Killrazor
Killrazor

Reputation: 7184

How to do my own custom runtime error class?

I'm trying to do a simple custom runtime_error. I define the class:

#include <string>
#include <stdexcept>


namespace utils{

 class FileNotFoundException: public std::runtime_error{
  public:
   FileNotFoundException():runtime_error("File not found"){}
   FileNotFoundException(std::string msg):runtime_error(msg.c_str()){}
 };

};

Then I throw the error:

bool checkFileExistence( std::string fileName )
 {
  boost::filesystem::path full_path = boost::filesystem::system_complete(boost::filesystem::path(fileName));
  if (!boost::filesystem::exists(full_path))
  {
    char msg[500];
    _snprintf(msg,500,"File %s doesn't exist",fileName.c_str());
    throw new FileNotFoundException(msg);
  }
 }

And I use a try/catch block

    try{
          checkFileExistence(fileName);
     }
   catch(utils::FileNotFoundException& fnfe)
        {
          std::cout << fnfe.what() << std::endl;
     }

Runtime error is correctly thrown as FileNotFoundException but the line with std::cout is never reached and no line is writed to the console.

All ideas are welcome. Thanks!

Upvotes: 8

Views: 10648

Answers (4)

Vadim Sukhorukov
Vadim Sukhorukov

Reputation: 131

BTW, with the following declaration you create a copy of the msg string.
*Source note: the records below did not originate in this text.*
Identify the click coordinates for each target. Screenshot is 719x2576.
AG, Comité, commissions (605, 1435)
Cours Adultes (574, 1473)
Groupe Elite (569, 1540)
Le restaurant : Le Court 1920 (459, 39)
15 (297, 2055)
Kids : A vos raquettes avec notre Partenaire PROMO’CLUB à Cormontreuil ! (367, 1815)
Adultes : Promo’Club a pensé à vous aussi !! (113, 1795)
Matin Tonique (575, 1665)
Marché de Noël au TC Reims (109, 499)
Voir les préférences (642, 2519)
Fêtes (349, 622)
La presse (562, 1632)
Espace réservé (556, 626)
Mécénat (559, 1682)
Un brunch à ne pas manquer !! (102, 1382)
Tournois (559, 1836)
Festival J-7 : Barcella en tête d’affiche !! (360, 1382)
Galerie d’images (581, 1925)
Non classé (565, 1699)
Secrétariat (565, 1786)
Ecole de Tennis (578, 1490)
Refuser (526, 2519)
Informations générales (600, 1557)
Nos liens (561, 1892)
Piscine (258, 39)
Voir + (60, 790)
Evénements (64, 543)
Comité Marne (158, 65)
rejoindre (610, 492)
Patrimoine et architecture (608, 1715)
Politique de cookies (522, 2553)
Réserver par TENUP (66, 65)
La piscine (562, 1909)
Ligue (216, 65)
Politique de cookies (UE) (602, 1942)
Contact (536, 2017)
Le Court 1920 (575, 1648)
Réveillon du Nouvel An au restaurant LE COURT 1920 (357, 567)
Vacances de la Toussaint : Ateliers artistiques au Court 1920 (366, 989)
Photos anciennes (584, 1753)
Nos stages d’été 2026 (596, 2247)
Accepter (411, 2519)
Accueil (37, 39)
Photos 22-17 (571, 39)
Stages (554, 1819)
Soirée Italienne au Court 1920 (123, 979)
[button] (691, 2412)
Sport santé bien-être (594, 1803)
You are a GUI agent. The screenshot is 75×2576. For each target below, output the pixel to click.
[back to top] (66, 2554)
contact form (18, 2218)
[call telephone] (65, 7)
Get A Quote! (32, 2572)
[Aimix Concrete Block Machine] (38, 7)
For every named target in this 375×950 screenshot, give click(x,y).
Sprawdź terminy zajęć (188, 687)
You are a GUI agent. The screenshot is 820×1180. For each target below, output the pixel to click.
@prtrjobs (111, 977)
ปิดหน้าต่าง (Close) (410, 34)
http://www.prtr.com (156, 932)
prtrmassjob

FileNotFoundException(std::string msg):runtime_error(msg.c_str()){}

Write "const std::string& msg" instead. It will put just a reference on a stack. While now you put the whole string on a stack.

Upvotes: 1

gregg
gregg

Reputation: 1027

You are actually throwing a pointer to a heap allocated object (FileNotFoundException*) so the types don't match. Generally, throw by value and catch by reference (rule 73).

Upvotes: 3

user180326
user180326

Reputation:

You write throw new FileNotFoundException(msg), it should be 'throw FileNotFoundException(msg)'. The rule is throw by value, catch by reference.

Upvotes: 6

GManNickG
GManNickG

Reputation: 504303

That's because you're throwing a pointer. Just do: throw FileNotFoundException(msg);.

Whenever you use a pointer, unless you're putting it into a container/wrapper you're probably not doing the right thing.